新トクするサポート+は、24回もしくは36回の支払いを端末の回収で免除するプログラム。これを活用することで、月額1円を実現している

 他社にも近いサービスは存在しますが、共通して言えるのは、使用済みの端末を買い取った金額で残債を相殺して、ユーザーの負担額を抑える仕組みということ。この相殺する金額に割引(と見なされる金額)を含めることもあるため、普通にスマホを買って中古店などに売却するよりおトクになるケースもあります。iPhone 17シリーズやiPhone Airが安く見えるのは、そのためです。

 例えば、iPhone Airの場合、新規契約や他社からの乗り換え(MNP)で、12回目までの支払いが月額1円になります。本体価格は19万3680円に設定されているため、1年で端末を回収に出せば、19万3668円が免除される計算になります。

 1年間激安で使えるiPhoneではありますが、注意点もあります。この新トクするサポート+を使って端末を回収に出す場合には、「特典利用料」がかかるからです。さらに、その期間が1年だと、「早期利用料」も上乗せされます。iPhone Airは、どちらも2万2000円。1年で機種変更すると月額料金の12円以外に、4万4000円がかかるというわけです。

iPhone Airの価格設定。月額1円になるのは、最初の1年間のみ。これを払い終わったあと端末を回収に出すと、2万2000円の特典利用料と早期利用料がそれぞれかかる

 ただし、この2つの利用料のうち、前者の特典利用料は次回もソフトバンクで端末を購入する場合には免除される「買い替え応援割」があります。これを適用すると、iPhone Airが1年間、2万2012円で使える形になります。次回の端末購入が条件になるためか、端末価格が記載されたページには直接的な案内はありませんが、ソフトバンクで機種変更し続けるのであれば、特典利用料のことは考慮に入れなくてもいいと言えるでしょう。

端末購入のページには直接記載されていないが、ソフトバンクは買い替え応援割も実施している。
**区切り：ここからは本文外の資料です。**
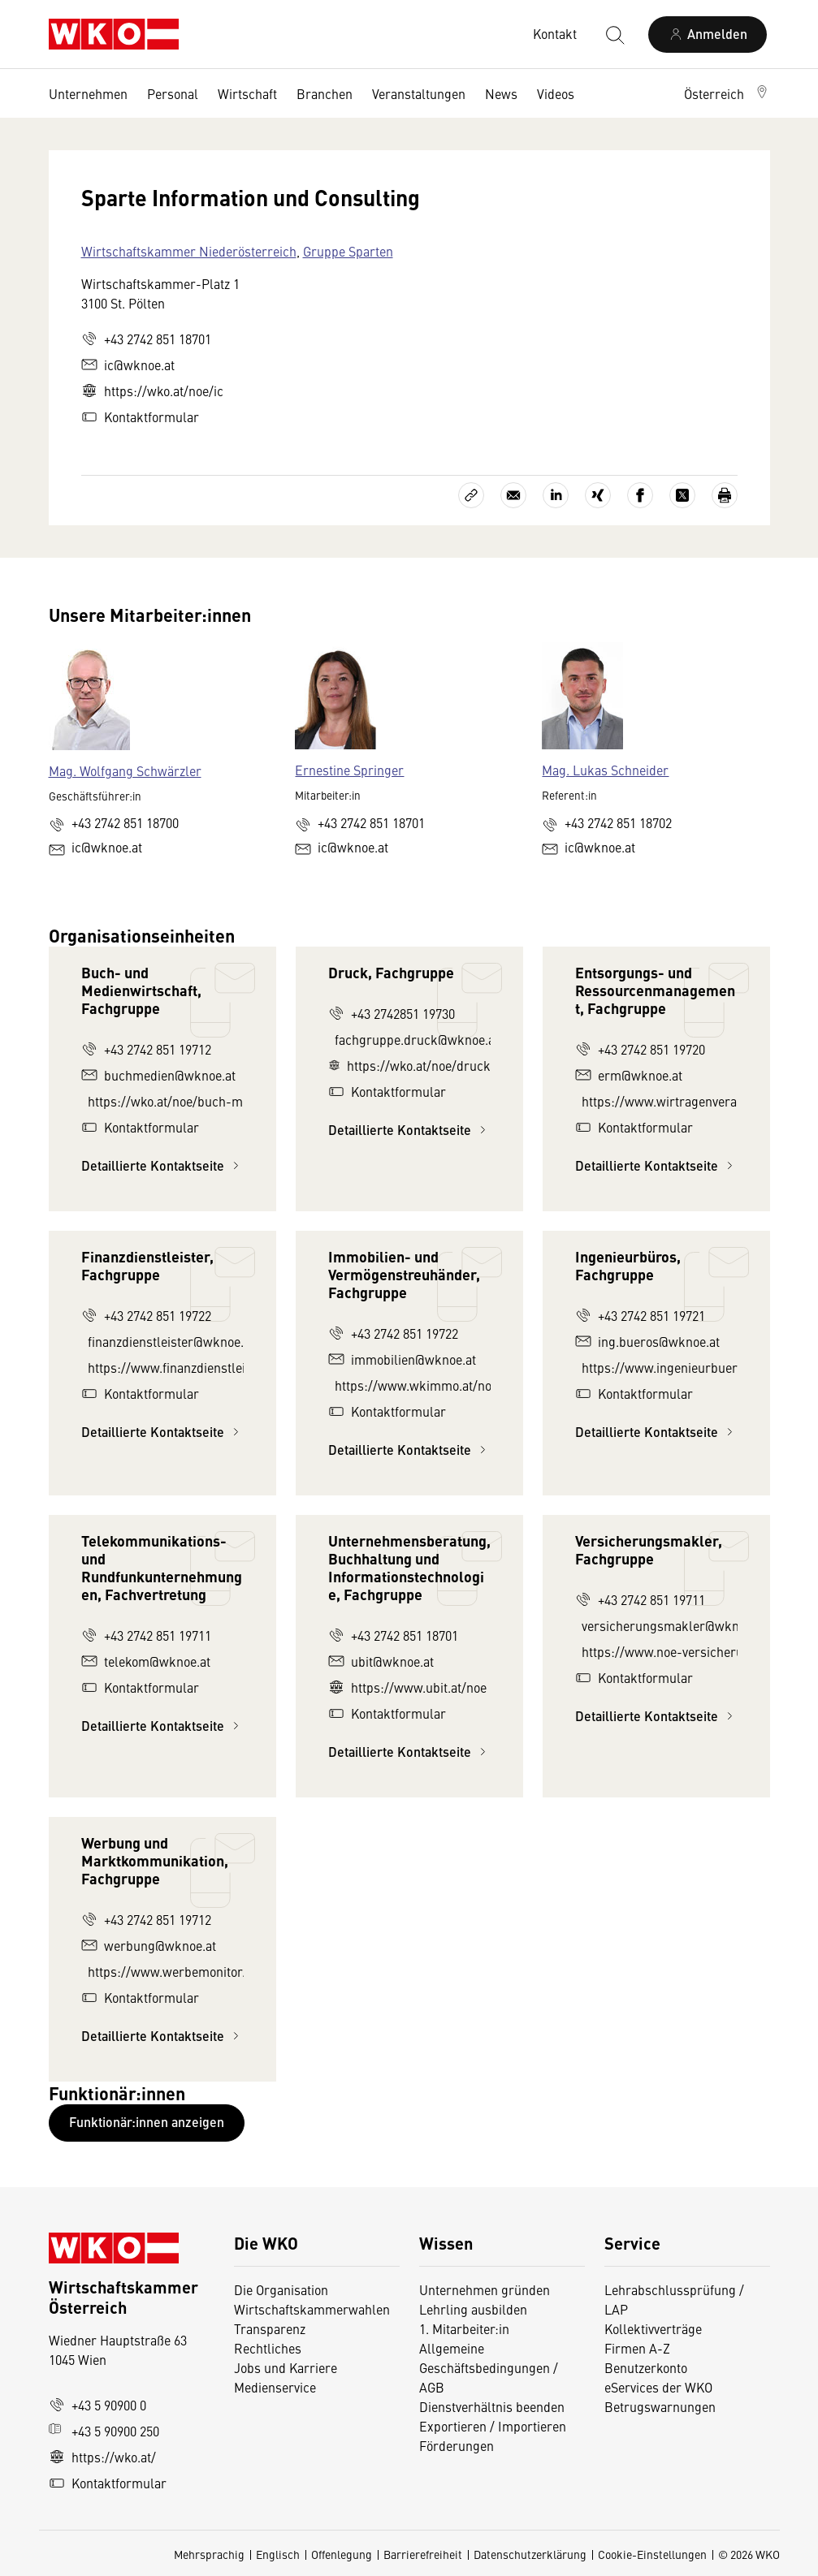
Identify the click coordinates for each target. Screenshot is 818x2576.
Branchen (324, 93)
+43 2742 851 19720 (640, 1049)
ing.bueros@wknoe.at (647, 1341)
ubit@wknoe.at (381, 1661)
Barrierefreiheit (422, 2554)
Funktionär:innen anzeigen (146, 2121)
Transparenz (269, 2328)
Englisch (278, 2554)
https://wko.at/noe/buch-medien (166, 1101)
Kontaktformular (140, 416)
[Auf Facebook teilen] (640, 495)
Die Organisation (281, 2289)
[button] (727, 93)
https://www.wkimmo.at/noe (413, 1385)
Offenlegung (341, 2554)
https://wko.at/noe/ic (152, 390)
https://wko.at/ (102, 2457)
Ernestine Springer (349, 770)
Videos (555, 93)
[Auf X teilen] (682, 495)
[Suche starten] (614, 34)
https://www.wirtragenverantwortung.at (660, 1101)
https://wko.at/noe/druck (409, 1065)
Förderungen (456, 2445)
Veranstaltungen (418, 93)
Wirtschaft (247, 93)
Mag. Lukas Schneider (605, 770)
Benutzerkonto (645, 2367)
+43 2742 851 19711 (146, 1635)
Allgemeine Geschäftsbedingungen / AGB (488, 2367)
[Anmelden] (707, 34)
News (501, 93)
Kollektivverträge (653, 2328)
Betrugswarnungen (661, 2406)
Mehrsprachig (209, 2554)
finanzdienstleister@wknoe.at (166, 1341)
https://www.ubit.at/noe (407, 1687)
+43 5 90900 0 (97, 2405)
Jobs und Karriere (285, 2367)
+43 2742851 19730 (391, 1013)
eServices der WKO (658, 2387)
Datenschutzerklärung (530, 2554)
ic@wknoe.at (128, 364)
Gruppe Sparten (348, 251)
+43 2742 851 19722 (146, 1315)
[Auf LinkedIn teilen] (556, 495)
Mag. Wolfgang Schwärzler (125, 770)
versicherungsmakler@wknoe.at (660, 1625)
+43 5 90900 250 (104, 2431)
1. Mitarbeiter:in (464, 2328)
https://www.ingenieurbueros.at (660, 1367)
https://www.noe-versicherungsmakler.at (660, 1651)
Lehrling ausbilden (473, 2309)
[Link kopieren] (471, 495)
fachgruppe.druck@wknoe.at (413, 1039)
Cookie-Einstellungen (652, 2554)
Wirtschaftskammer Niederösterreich (188, 251)
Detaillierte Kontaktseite (162, 1165)
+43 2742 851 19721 (640, 1315)
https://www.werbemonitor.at (166, 1971)
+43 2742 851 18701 (146, 338)
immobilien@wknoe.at (402, 1359)
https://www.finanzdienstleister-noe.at (166, 1367)
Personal (172, 93)
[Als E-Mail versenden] (513, 495)
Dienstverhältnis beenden (492, 2406)
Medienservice (275, 2387)
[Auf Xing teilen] (598, 495)
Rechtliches (267, 2348)
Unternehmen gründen (484, 2289)
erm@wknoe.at (628, 1075)
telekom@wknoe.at (145, 1661)
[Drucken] (725, 495)
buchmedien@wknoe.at (158, 1075)
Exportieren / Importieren (492, 2426)
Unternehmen (88, 93)
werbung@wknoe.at (148, 1945)
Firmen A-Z (637, 2348)
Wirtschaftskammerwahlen (312, 2309)
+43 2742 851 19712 (146, 1049)
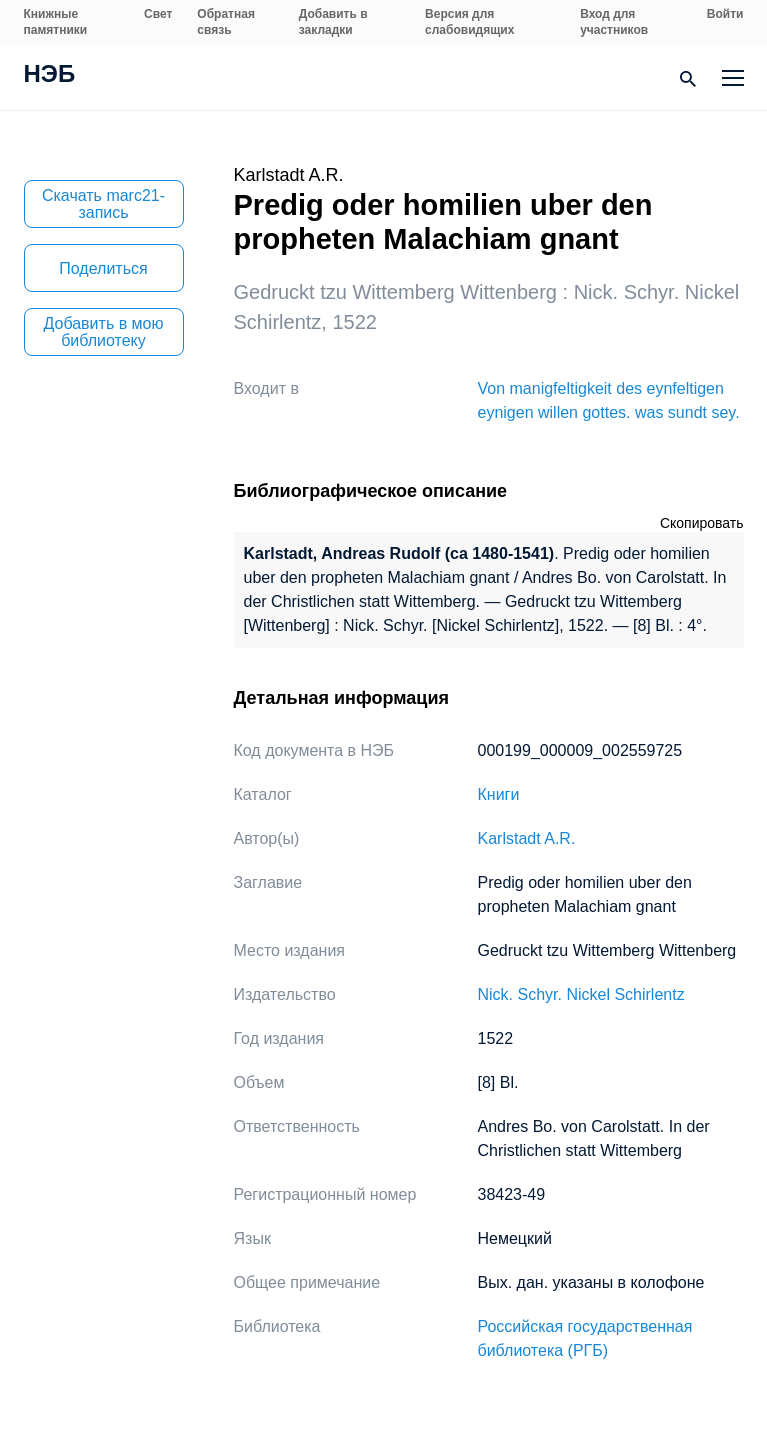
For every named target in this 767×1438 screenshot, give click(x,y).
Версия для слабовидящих (469, 22)
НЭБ (50, 76)
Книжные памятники (56, 22)
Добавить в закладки (333, 22)
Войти (725, 14)
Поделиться (103, 268)
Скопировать (702, 523)
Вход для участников (614, 22)
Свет (158, 14)
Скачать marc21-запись (103, 204)
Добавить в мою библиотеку (104, 332)
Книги (499, 794)
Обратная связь (226, 22)
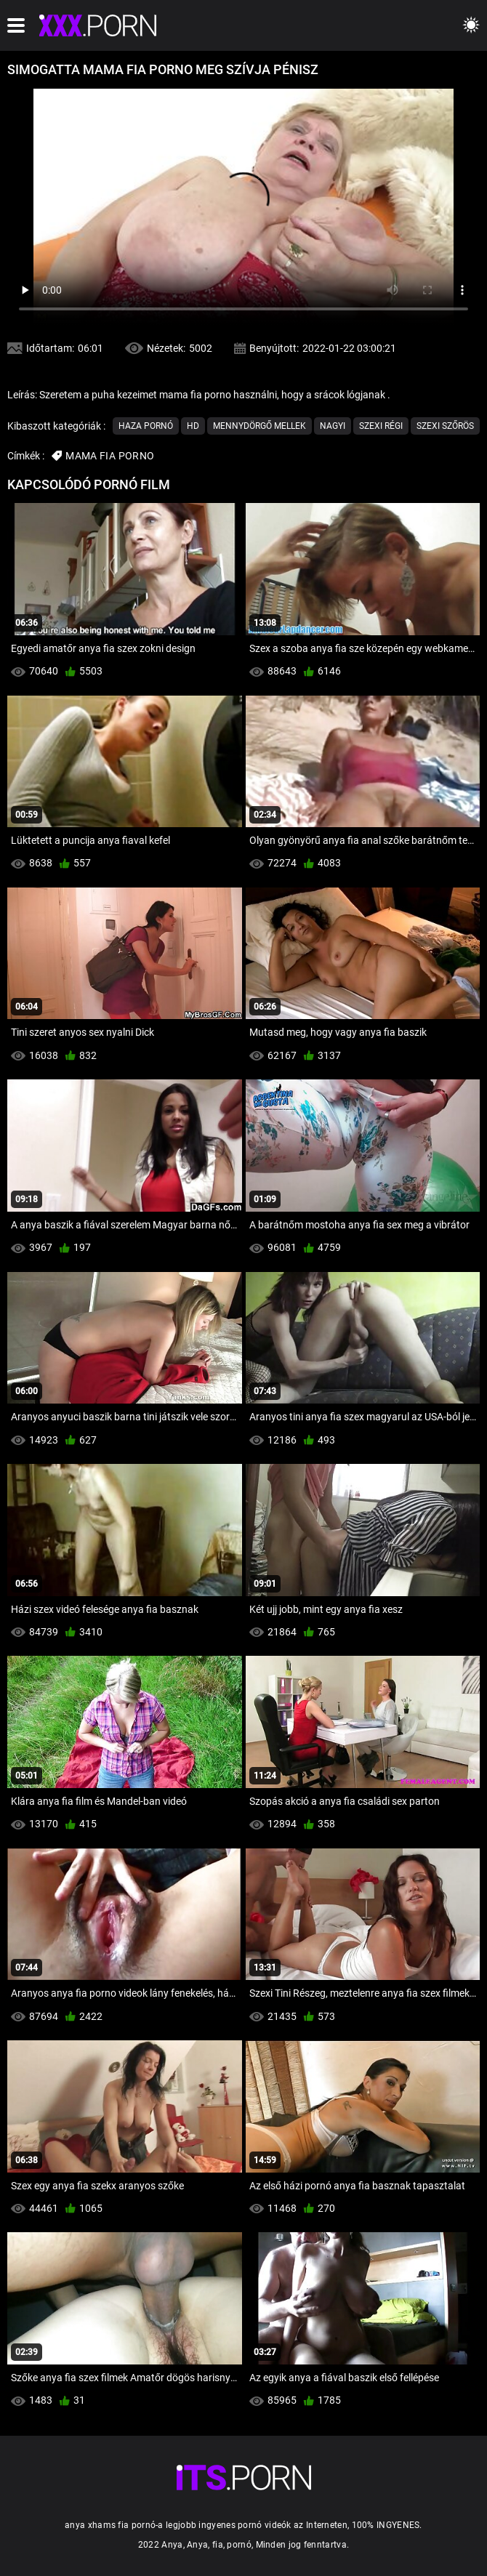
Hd (193, 426)
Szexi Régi (381, 426)
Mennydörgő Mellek (259, 426)
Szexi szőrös (445, 426)
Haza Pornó (145, 426)
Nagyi (332, 426)
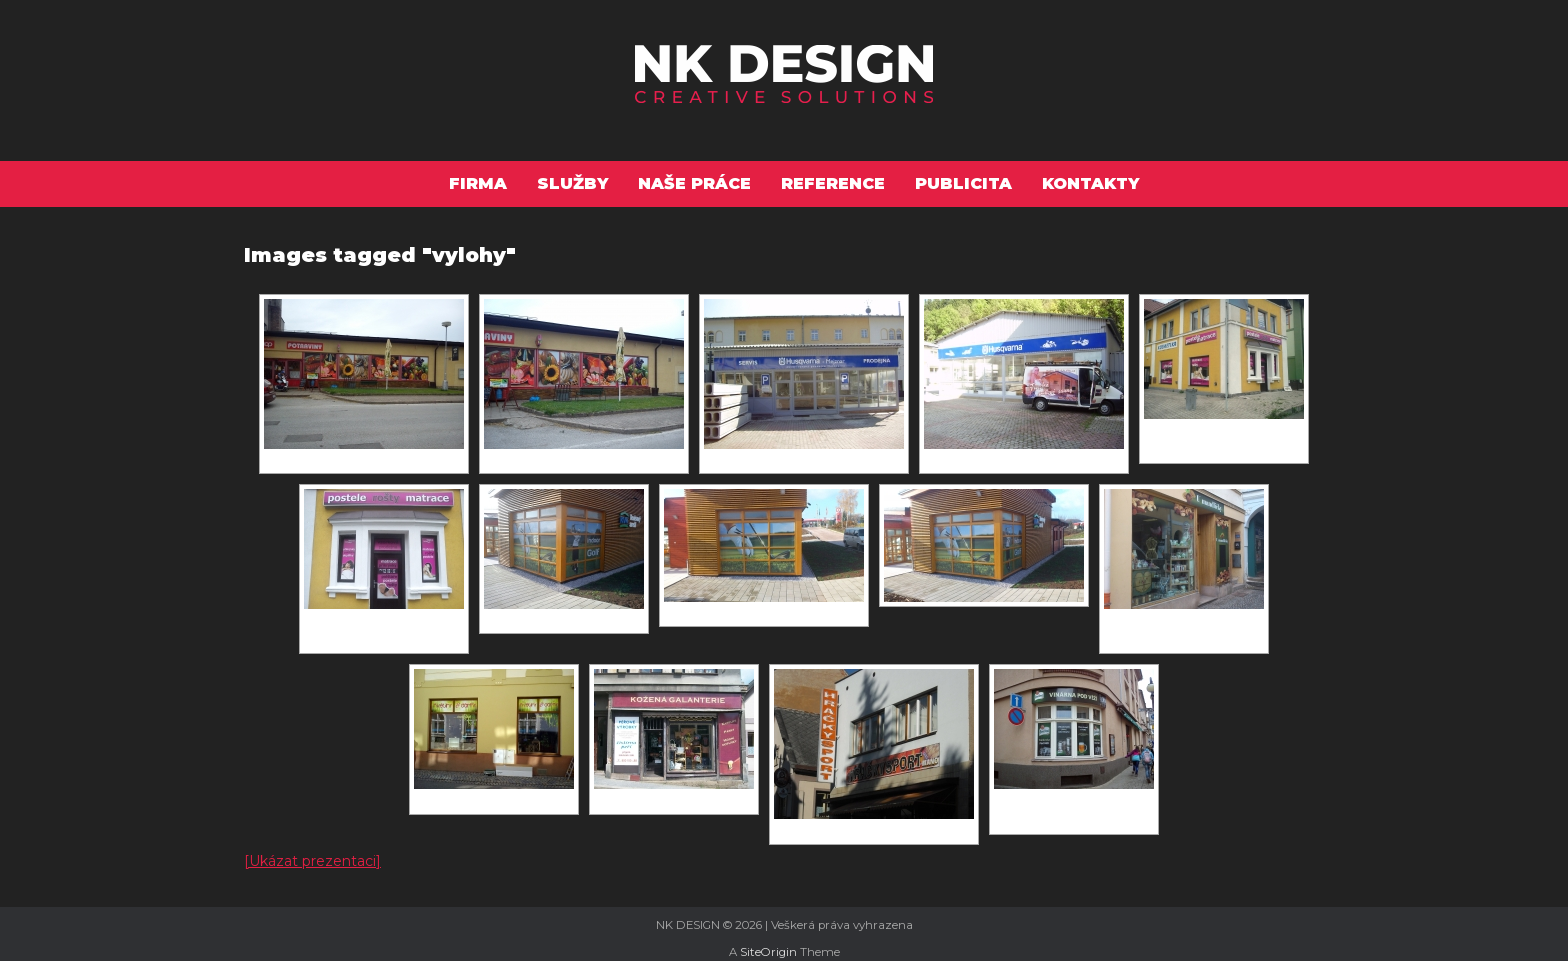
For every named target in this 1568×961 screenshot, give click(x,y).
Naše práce (694, 183)
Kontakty (1090, 183)
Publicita (963, 183)
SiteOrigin (768, 952)
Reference (833, 183)
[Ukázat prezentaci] (312, 861)
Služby (572, 183)
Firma (478, 183)
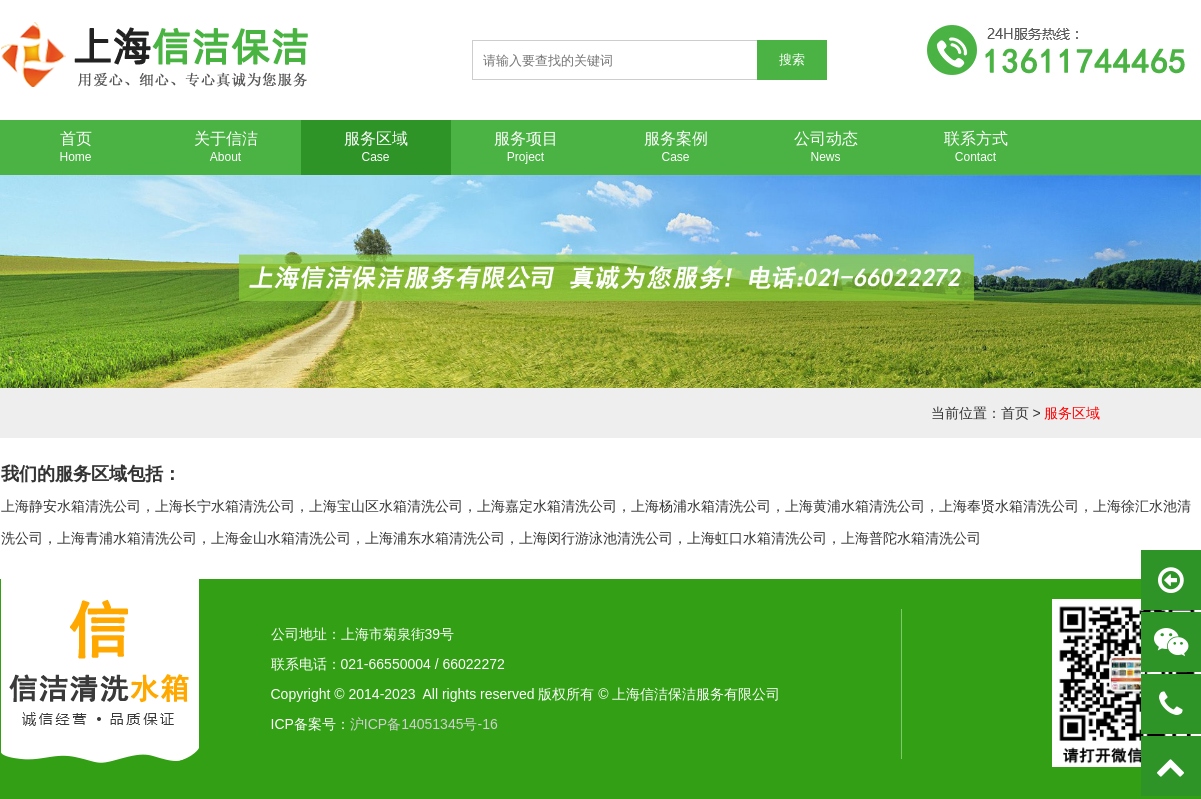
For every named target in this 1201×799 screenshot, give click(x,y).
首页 (1015, 413)
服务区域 (1072, 413)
次の機種をソフトバンクで購入すると、特典利用料が免除される仕組みだ

回収での免除額に含まれる割引、安いのは基本的にはMNPや新規限定

 特典利用料と早期利用料が4万4000円かかったとしても、元々19万円以上するiPhone Airが4万4012円で使えるのは、かなり割安に見えます。いくらiPhoneのリセールバリューが高いと言っても、ここまでの金額で買い取られることはほぼありません。回収時に免除される金額の一部は、割引と考えるのが自然です。

 現行の電気通信事業法では、キャリアに対して端末割引の規制が設けられています。ガイドラインで定められた金額は、iPhone Airの場合だと4万4000円。ただし、回収時の金額は下取りと見なされ、一般的な中古店の平均まではこの割引規制には含まれません。それを超えた分が4万4000円を超えなければOKというわけです。

現状では、税込みで4万4000円までの割引が許容されている。iPhone AirやiPhone 17 Proは8万円を超えるため、4万4000円が上限になる。かつミリ波非対応のため、特例も適用されない。画像は制度を解説した総務省『日々の生活をより豊かにするためのモバイル市場競争促進プラン』から抜粋

 iPhoneの上位モデルであれば、リセールバリューが高いことから、最低容量のモデルでも1年後であれば10万円以上の値が付くことは一般的。ここに4万4000円を足せるため、ザックリ言えば15万円程度の残債を免除することが可能になります。iPhone Airの月額1円は、このようなロジックで実現している形になります。

 ただし、キャリア側も割引はコストになるため、基本的には加入者獲得につなげたいとの思惑があります。そのため、上記のiPhone Airでは、新規契約とMNPのみ、12カ月分が月額1円になります。すでにソフトバンクで何らかの端末を利用している場合には、機種変更の扱いになり、月額料金は4035倍(笑)の4035円に跳ね上がります。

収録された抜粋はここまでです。